Often people's inclination is to grab the dishes as they come in and pile them onto the racks or into the sink without sorting them. Yet the dishes are going to have to be sorted sooner or later, since they go back on the shelves stacked in piles of the same size. When the dishes are sorted first, they stay sorted the rest of the way through the process; the dish rack can be filled fuller; and, once they are dry, the dishes can be stacked much faster: zip, zip, zip.

Another advantage of sorting the dishes first is that it keeps space clear for more dirty dishes to come in, which otherwise might pile up in awkward places and spill, crash, obstruct. Why make things so difficult?

At Tassajara the setup for cleaning the pots and other kitchen items included a counter where the dirty items were placed, a double sink for soapy water and rinse water, and some slatted shelves for draining things. Another sink nearby contained a large cone-shaped sieve, so that waste could be poured into it and drained, leaving solid matter to be discarded.
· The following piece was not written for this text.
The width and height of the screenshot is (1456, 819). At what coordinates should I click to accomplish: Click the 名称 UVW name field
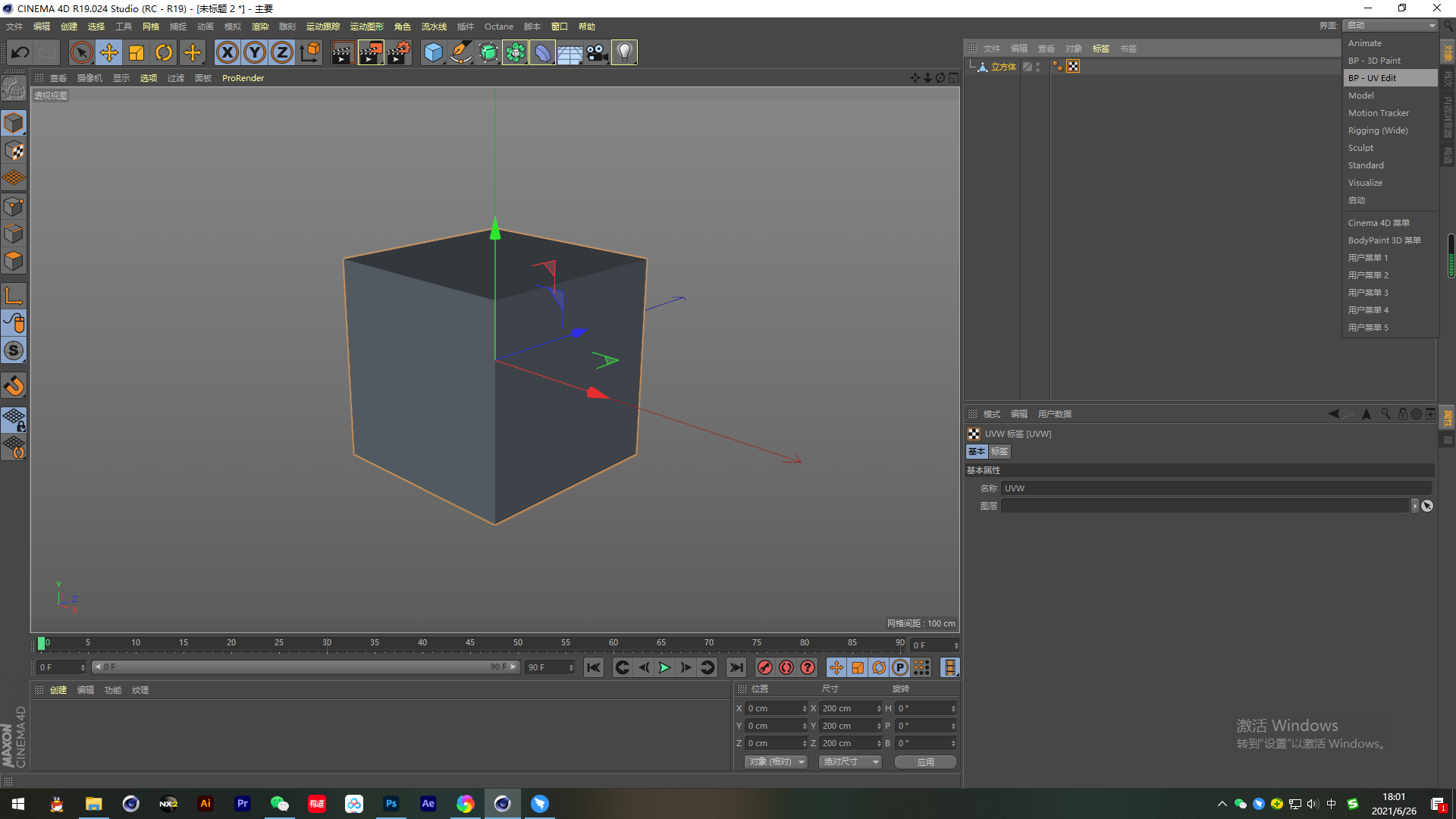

This proved to be extremely useful.

Having worked in a great number of kitchens, I have noticed that people rarely understand what is pivotal in pot washing, but the fundamental secret is to keep the wash water clean! When the soapy wash water is permeated with minestrone soup, pan drippings, and salad dressing, it will make things dirtier (certainly greasier) than they were, and you will find the work aesthetically unpleasing and unappetizing.

I cannot think of a single good reason to do that to yourself when a simple and elegant solution is at hand, which, with marvelous coincidence, also solves a second pot-washing annoyance: When big pots and pans are washed in a big sink of soapy water, they can't really be scrubbed effectively, because everything is bobbing around in the water, and endlessly bending over the sink can give you a backache.

So, prerinse and prescrub everything on the solid counter next to the sink (or even on the floor if you are faced with a really giant pot) and then pour this particle-enriched water through a cone sieve, preferably set in a separate sink. Alternatives to the sieve-in-a-sink approach are to have a spritzer nozzle that can be used to spray things off or a garbage disposal. Once the pots and pans are "clean," they are ready to be washed and rinsed. This part goes really quickly; you race right through it; and you have saved yourself from washing everything in soup.

Okay, so I was a brilliant dishwasher. I worked hard, learned to bake bread as well, and felt calm and serene. When the cooks screamed or threw fits (which was comparatively rare), I'd shake my head. "What's their problem?" I'd wonder. "If I was a cook, I'd never behave like that!" About halfway through the summer one of the cooks quit, and I was offered his job. Within two or three days I too was screaming at times. The cool dishwasher was transformed into a hot-under-the-collar cook. "Cook's temperament" comes with the territory.